„Letzte Generation“: Klimaaktivisten an Rubens-Gemälde festgeklebt

Vor wenigen Stunden erst wurde eine Aktivistin wieder auf freien Fuß gesetzt, da holen bereits die nächsten den Sekundenkleber raus. Dieses Mal traf es München.

Zwei Aktivisten der „Letzten Generation“ haben sich an einem Gemälde in München festgeklebt.
Zwei Aktivisten der „Letzten Generation“ haben sich an einem Gemälde in München festgeklebt.Letzte Generation

Zum vierten Mal in dieser Woche haben sich Aktivisten der „Letzten Generation“ an einem bekannten Gemälde festgeklebt, um auf die drohende Klimakatastrophe aufmerksam zu machen. Diesmal traf es den „Bethlehemitischen Kindermord“ des flämischen Barockmalers Peter Paul Rubens aus dem Jahr 1638. 

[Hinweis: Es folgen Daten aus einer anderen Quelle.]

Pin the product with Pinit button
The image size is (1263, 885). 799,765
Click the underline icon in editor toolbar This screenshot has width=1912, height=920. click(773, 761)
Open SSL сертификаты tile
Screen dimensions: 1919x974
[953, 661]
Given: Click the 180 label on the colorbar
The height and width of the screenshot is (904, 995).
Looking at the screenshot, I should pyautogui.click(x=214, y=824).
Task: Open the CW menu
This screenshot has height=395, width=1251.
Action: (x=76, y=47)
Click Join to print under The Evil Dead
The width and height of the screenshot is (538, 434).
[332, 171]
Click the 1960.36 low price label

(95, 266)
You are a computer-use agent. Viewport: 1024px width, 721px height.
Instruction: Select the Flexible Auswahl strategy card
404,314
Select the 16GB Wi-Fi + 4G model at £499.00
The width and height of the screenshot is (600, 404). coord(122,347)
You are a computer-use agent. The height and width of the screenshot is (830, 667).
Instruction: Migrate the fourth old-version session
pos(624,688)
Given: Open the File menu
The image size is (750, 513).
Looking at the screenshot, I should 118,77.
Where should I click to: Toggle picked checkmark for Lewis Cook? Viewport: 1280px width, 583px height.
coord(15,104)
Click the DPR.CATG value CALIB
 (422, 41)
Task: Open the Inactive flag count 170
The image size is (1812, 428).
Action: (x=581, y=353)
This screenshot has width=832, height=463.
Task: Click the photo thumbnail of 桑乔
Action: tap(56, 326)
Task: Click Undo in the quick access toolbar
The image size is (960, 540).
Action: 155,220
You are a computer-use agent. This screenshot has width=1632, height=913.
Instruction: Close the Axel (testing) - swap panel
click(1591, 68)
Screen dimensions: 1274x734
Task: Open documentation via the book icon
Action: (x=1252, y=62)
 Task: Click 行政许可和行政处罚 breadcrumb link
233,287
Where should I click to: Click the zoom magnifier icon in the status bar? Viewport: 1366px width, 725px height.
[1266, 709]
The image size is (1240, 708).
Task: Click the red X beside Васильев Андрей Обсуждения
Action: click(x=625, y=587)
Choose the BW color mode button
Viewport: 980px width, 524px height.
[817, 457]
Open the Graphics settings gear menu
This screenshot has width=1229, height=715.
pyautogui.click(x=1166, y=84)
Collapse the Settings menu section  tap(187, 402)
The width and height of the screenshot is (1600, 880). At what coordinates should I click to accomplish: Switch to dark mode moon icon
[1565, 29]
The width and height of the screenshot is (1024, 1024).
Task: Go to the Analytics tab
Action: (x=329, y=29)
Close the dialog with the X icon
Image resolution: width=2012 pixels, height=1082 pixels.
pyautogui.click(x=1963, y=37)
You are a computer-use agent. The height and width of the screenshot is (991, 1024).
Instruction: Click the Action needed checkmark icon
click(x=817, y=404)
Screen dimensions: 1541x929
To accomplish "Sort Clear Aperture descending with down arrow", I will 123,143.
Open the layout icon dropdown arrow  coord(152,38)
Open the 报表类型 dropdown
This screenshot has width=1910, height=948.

Mit den aufsehenerregenden Aktionen wollen die Klimaschützer „Widerstand gegen den zerstörerischen Kurs der Regierung“ leisten, erklärte eine Sprecherin der Organisation. Ein 59-Jähriger und ein 24-Jähriger klebten sich am Freitagnachmittag an dem fast 400 Jahre alten Gemälde in der Alten Pinakothek in München fest.

Die Wahl des Kunstwerks begründeten die Aktivisten mit vermeintlichen Parallelen zum Klimawandel: „Kleinkinder werden ihren Müttern entrissen und von den gnadenlosen Schergen des Königs Herodes blutig ermordet“, heißt es in der Mitteilung. Die „heraufziehende Klimakatastrophe“ werde demnach ähnlich drastische Folgen haben. „Sei es, dass Schlammfluten ihn rasch ersticken oder Missernten ihn langsam und still verhungern lassen.“

Berliner Gemäldegalerie: Aktivistin nach Klebe-Aktion aus Haft entlassen

Erst am Donnerstag hatten sich zwei Aktivisten der „Letzten Generation“ an einem Cranach-Gemälde in der Berliner Gemäldegalerie festgeklebt. Die Polizei ermittelt nun gegen insgesamt vier Menschen. Drei Festgenommene wurden noch am Donnerstag entlassen, eine 24-jährige Demonstrantin blieb bis Freitag in Haft. Auf Twitter verkündete die Organisation, dass Maja Winkelmann nach der Protestaktion in Haft genommen wurde.

Die Staatsanwaltschaft habe die Aktivistin „in Untersuchungshaft stecken“ wollen, weil von Fluchtgefahr ausgegangen werde, erklärte Winkelmann in einem am Freitag nach ihrer Entlassung geposteten Video. Von der Staatsanwaltschaft hieß es dagegen, ein Haftbefehl und Untersuchungshaft seien „voraussichtlich“ nicht geplant.

Davor hatten sich am Mittwoch zwei Klimaschutz-Demonstranten im Frankfurter Städel am Rahmen eines großen Gemäldes festgeklebt. Am Dienstag gab es eine ähnliche Aktion in der Gemäldegalerie Alte Meister in Dresden. Zuvor hatten die Klimaaktivisten monatelang immer wieder Autobahnausfahrten blockiert.